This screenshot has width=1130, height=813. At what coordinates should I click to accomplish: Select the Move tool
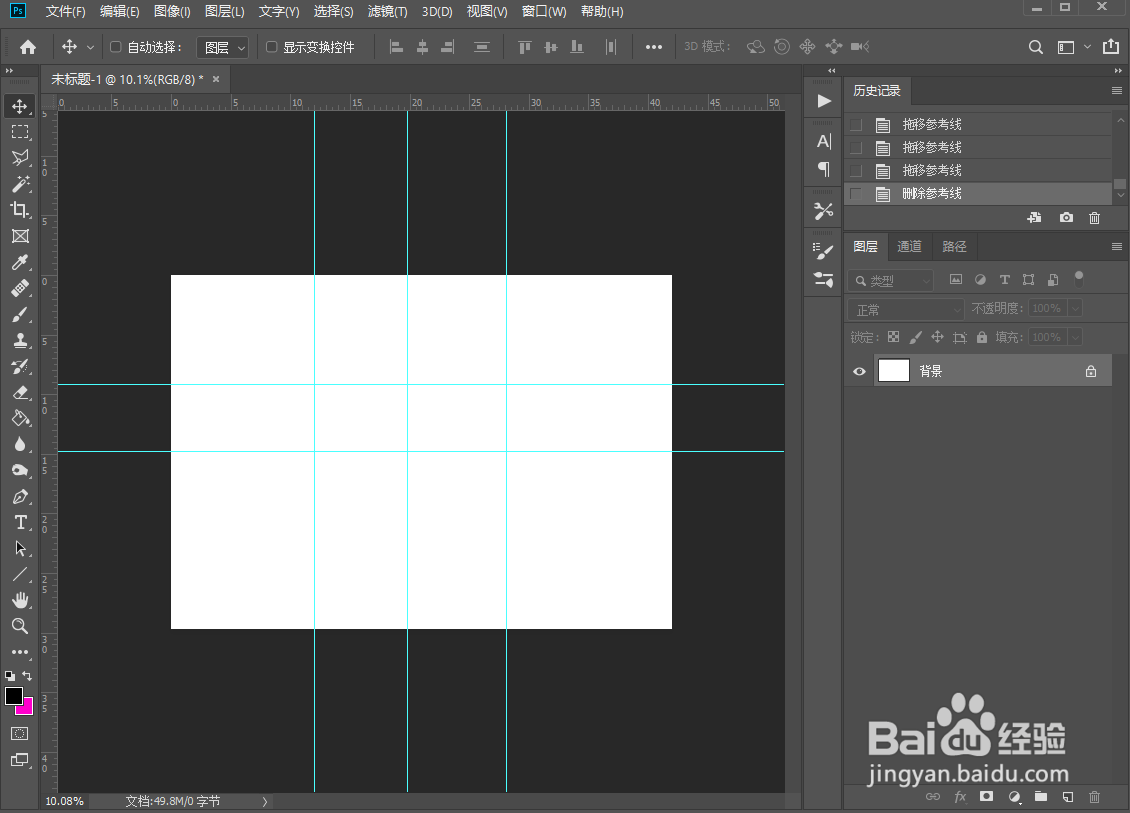coord(20,105)
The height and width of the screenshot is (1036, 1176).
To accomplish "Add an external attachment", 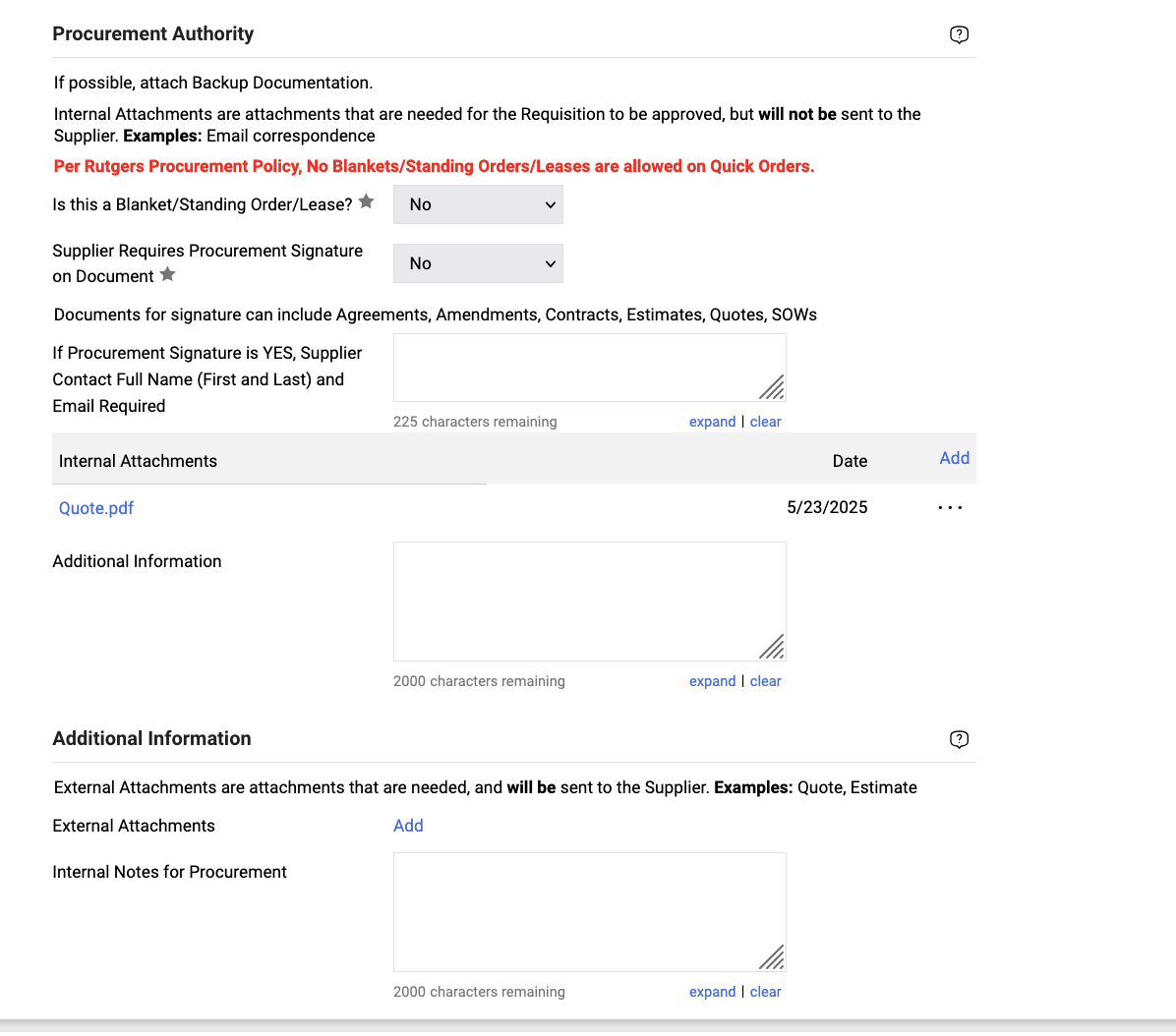I will [408, 826].
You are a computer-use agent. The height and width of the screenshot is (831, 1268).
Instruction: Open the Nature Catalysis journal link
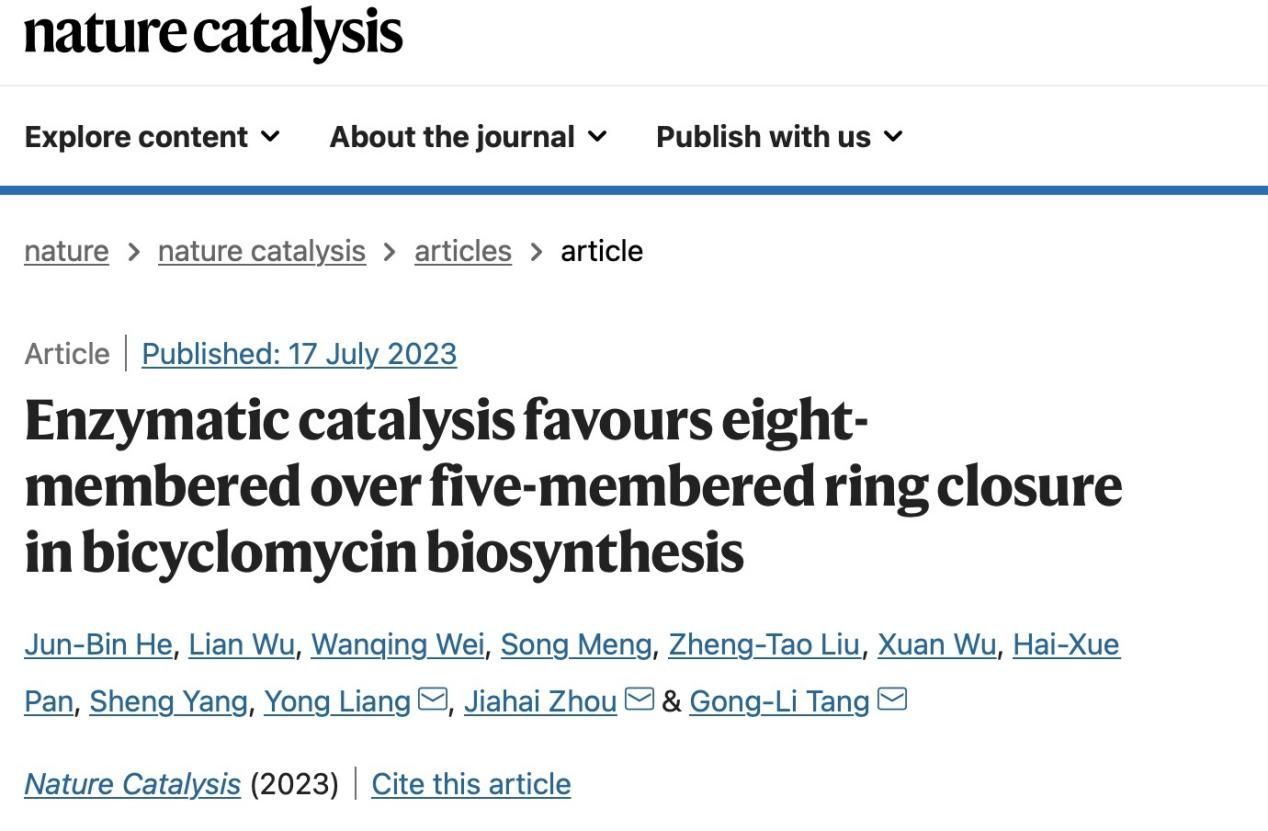coord(132,784)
########
● TASK ITEM: Transcribe exactly the lines from the one holding "Instruction: Open the" through the final line of the material above, both ends included; any pictures should be dropped.

● WRITTEN SOLUTION:
Instruction: Open the Nature Catalysis journal link
coord(132,784)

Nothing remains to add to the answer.